4

I have problems passing the right parameters to the prepare function (and to the prepared_call) to allocate of shared memory in PyCUDA. I understand the error message in this way, that one of the variables I pass to PyCUDA is a long instead of what I intended float32. But I cannot see, where the variable comes from.

Furthermore does it seem to me, that the official example and the documentation of prepare contradict each other regarding if block needs to be None or not.

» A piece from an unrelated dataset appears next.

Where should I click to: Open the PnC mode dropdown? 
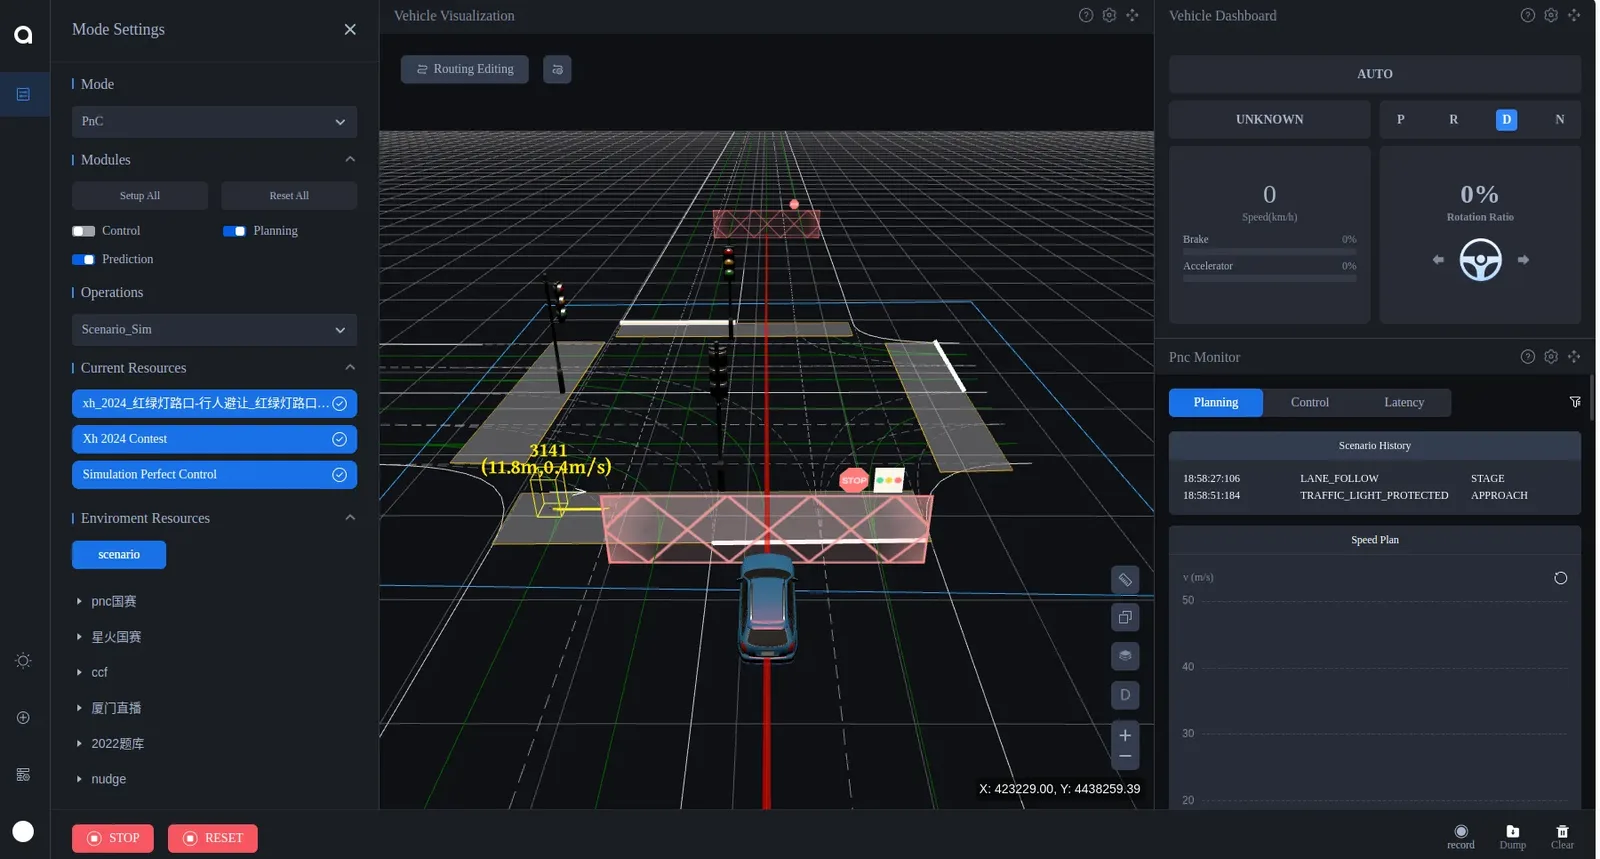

from pycuda import driver, compiler, gpuarray, tools
import pycuda.autoinit
import numpy as np

kernel_code ="""
__device__ void loadVector(float *target, float* source, int dimensions )
{
    for( int i = 0; i < dimensions; i++ ) target[i] = source[i];
}
__global__ void kernel(float* data, int dimensions, float* debug)
{
    extern __shared__ float mean[];
    if(threadIdx.x == 0) loadVector( mean, &data[0], dimensions );
    debug[threadIdx.x]=  mean[threadIdx.x];
}
"""

dimensions = 12
np.random.seed(23)
data = np.random.randn(dimensions).astype(np.float32)
data_gpu = gpuarray.to_gpu(data)
debug = gpuarray.zeros(dimensions, dtype=np.float32)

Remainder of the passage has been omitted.